In this experiment we ran VMmark against VMs that were configured outside of VMmark specifications.  In one case some of the virtual machines were given too few vCPUs and in another they were given too many.  Because VMmark's workload is fixed, changing VM sizes does not alter the amount of work performed by the VMs.  In other words, the system's score does not depend on the VMs' vCPU count.  Until CPU saturation, that is.




Notice that the scores are similar between the undersized, right-sized, and over-sized VMs.  Up until tile 10 (60 VMs) they are nearly identical.  There is a slight difference in processor utilization that begins to impact throughput (score) as the system runs out of CPU.  At that point wasted cycles dedicated to unneeded vCPUs negatively impact the system performance.  Two points I will call out from this work:


  • Sloppy VI admins that provide too many vCPUs need not worry about performance when their servers are under low load.  But performance will suffer when CPU utilization spikes.

  • The penalty of over-sizing VMs gets worse as VMs get larger.  Using a 2-way VM is not that bad, but unneeded use of 4-way VM when one or two processors suffice can cost up to 15% of your system throughput.  I presume that unnecessarily eight vCPUs would be criminal.

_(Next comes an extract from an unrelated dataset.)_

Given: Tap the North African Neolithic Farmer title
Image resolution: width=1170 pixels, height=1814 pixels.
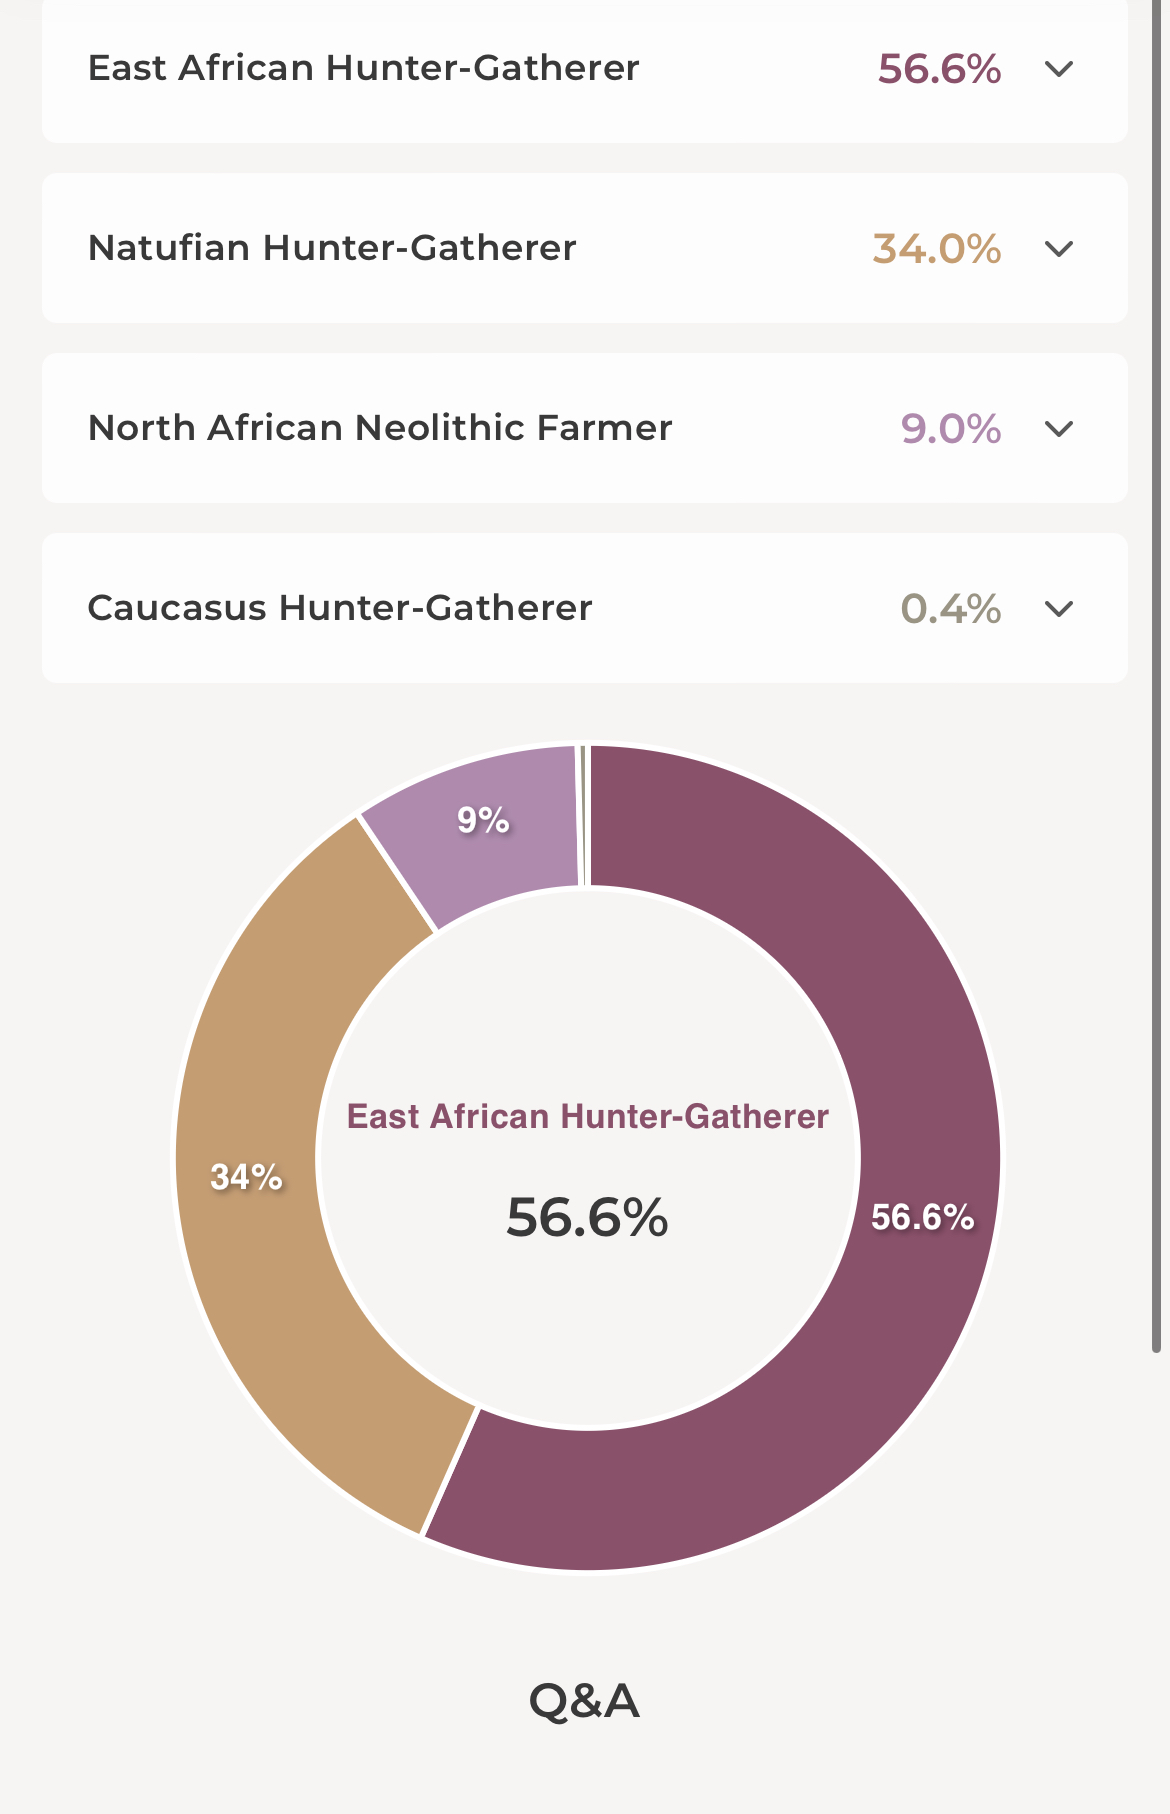Looking at the screenshot, I should tap(380, 429).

Item 3: ESX Has Not Strictly Co-scheduled Since ESX 2.5

I have documented ESX's relaxation of co-scheduling previously (Co-scheduling SMP VMs in VMware ESX Server).  But this statement cannot be repeated too frequently: ESX has not strictly co-scheduled virtual machines since version 2.5.   This means that ESX can place vCPUs from SMP VMs individually.  It is not necessary to wait for physical cores to be available for every vCPU before starting the VM.  However, as Item 3 pointed out, this does not give you free license to over-size your VMs.  Be frugal with your SMP VMs and assign vCPUs only when you need them.


Item 4: The Cell Construct Has Been Eliminated in ESX 4.0

In the performance best practices deck that I give at conferences I talk about the benefits of creating small virtual machines over large ones.  In versions of ESX up to ESX 3.5, the scheduler used a construct called a cell that would contain and lock CPU cores.  The vCPUs from a single VM could never span a cell.  With a ESX 3.x's cell size of four this meant that VMs never spanned multiple four-core sockets.  Consider this figure: 


What this figure shows is that a four-way VM on ESX 3.5 can only be placed in two locations on this hypothetical two-socket configuration.  There are 12 combinations for a two-way VM and eight for a uniprocessor VM.  The scheduler has more opportunities to optimize VM placement when you provide it with smaller VMs.

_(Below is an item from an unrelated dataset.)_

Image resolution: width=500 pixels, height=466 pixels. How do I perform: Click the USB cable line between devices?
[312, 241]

In ESX 4 we have eliminated the cell lock so VMs can span multiple sockets, as item one states.  Continue to think of this placement problem as a challenge to the scheduler that you can alleviate.  By choosing multiple, smaller VMs you free the scheduler to pursue opportunities to optimize performance in consolidated environments.

Just over a week ago I had the privilege of riding along with VMware's Professional Services Organization as they piloted a possible performance offering.  We are considering two possible services: one for performance troubleshooting and another for infrastructure optimization.  During this trip we piloted the troubleshooting service, focusing on the customer's disappointing experience with SQL Server's performance on vSphere.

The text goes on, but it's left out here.